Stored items

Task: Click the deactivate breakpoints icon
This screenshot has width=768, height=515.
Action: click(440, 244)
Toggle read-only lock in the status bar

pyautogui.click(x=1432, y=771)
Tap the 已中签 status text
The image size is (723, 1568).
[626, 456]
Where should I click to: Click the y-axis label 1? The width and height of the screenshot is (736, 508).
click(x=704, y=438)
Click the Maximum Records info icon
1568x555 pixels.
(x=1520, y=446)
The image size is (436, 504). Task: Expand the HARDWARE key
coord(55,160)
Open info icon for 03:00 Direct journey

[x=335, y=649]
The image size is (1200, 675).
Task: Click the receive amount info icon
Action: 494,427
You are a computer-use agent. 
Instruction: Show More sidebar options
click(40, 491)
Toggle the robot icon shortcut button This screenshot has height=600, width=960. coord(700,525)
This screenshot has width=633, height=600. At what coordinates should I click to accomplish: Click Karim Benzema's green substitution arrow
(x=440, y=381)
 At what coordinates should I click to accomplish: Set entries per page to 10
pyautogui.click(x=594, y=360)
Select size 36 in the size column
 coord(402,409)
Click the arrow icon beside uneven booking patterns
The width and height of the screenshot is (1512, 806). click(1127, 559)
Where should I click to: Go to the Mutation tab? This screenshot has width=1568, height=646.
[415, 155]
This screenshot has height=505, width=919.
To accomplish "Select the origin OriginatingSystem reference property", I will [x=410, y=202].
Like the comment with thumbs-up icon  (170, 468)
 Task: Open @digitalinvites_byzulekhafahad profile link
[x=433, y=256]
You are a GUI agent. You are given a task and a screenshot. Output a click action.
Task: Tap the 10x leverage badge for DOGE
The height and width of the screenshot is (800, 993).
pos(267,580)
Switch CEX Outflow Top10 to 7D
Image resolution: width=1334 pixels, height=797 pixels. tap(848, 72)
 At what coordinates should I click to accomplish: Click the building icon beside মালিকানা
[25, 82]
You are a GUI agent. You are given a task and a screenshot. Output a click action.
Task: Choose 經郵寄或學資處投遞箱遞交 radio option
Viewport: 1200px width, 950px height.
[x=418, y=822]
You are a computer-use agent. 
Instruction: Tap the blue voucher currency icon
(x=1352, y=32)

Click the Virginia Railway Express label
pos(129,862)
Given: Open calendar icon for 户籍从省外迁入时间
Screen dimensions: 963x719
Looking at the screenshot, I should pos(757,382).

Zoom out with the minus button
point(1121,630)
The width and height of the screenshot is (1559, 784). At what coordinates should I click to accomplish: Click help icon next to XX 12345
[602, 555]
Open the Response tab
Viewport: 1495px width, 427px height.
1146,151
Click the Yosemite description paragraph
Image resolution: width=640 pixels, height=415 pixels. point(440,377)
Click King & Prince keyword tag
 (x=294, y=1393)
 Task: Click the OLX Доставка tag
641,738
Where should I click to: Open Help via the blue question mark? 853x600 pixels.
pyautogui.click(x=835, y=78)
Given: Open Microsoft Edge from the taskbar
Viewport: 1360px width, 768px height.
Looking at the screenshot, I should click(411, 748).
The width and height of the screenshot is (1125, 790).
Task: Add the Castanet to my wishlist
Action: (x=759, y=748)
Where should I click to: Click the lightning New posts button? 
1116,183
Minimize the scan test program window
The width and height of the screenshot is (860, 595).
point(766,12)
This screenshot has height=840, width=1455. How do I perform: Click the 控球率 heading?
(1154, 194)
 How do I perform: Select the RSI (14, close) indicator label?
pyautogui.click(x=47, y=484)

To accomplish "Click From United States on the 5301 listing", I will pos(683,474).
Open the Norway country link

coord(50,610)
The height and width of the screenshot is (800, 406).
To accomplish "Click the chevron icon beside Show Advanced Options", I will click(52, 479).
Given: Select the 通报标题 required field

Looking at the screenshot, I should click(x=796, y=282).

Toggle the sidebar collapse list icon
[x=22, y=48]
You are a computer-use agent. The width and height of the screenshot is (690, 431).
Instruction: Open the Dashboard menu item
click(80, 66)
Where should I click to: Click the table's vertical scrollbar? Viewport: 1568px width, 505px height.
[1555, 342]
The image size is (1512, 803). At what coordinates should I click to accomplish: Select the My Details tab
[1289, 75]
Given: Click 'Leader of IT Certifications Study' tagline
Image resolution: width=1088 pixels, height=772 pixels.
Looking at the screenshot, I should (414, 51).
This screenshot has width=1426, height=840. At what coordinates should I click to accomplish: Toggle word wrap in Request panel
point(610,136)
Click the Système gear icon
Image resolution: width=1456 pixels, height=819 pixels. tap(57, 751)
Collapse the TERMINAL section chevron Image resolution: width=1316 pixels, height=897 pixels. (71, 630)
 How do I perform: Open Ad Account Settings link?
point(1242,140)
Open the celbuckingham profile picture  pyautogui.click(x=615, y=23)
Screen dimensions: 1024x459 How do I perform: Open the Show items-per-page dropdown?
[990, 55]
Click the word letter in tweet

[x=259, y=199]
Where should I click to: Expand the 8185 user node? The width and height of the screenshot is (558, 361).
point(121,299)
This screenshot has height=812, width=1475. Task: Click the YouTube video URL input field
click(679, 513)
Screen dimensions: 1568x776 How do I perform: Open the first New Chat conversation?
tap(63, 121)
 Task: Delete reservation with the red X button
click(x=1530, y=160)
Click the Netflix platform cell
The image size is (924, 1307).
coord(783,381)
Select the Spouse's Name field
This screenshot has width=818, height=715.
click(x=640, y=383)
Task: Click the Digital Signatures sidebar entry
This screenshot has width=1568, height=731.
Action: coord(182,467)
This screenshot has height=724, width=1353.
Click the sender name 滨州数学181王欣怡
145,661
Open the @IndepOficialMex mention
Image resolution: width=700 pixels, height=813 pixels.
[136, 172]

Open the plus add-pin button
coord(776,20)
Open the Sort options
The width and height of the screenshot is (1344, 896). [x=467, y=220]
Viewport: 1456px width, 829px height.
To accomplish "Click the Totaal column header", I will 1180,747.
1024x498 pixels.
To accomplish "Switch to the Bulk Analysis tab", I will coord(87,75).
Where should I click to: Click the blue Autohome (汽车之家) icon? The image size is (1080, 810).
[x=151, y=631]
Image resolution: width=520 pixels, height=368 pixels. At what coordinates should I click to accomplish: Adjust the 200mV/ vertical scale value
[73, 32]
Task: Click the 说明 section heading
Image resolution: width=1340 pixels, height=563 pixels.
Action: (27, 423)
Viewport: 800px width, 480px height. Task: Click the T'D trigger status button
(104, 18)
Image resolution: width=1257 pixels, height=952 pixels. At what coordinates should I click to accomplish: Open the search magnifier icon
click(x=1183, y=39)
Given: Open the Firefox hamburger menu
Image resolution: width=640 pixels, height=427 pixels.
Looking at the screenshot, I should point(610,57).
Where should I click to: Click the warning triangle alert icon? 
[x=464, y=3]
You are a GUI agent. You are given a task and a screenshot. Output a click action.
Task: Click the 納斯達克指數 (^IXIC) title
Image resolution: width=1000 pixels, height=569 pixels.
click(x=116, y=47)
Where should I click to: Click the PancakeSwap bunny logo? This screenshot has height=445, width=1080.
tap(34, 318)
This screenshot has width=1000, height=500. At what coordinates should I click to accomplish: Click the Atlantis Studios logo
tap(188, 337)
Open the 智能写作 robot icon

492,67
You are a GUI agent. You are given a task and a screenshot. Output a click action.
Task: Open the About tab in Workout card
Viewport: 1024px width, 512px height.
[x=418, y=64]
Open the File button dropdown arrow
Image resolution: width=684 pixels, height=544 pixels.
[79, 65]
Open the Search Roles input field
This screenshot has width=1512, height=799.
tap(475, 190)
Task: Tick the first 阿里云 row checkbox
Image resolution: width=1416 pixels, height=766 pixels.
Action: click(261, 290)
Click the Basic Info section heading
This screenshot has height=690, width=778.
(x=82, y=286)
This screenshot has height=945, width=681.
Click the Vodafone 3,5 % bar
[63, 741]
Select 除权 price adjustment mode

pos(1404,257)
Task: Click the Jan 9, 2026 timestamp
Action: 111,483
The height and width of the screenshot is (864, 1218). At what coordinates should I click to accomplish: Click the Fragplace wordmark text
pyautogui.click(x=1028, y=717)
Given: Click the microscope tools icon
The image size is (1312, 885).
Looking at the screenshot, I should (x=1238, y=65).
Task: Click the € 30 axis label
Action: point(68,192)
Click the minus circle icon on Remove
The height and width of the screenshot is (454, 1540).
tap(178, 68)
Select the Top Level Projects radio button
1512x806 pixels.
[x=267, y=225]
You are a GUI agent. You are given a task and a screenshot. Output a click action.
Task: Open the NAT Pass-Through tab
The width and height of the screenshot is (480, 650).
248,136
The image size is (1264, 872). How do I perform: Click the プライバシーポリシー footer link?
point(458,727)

What needs to be done: All lines above in which the word "radio" occurs should be identified and copied.

Solution to this exercise:
Task: Choose 經郵寄或學資處投遞箱遞交 radio option
Select the Top Level Projects radio button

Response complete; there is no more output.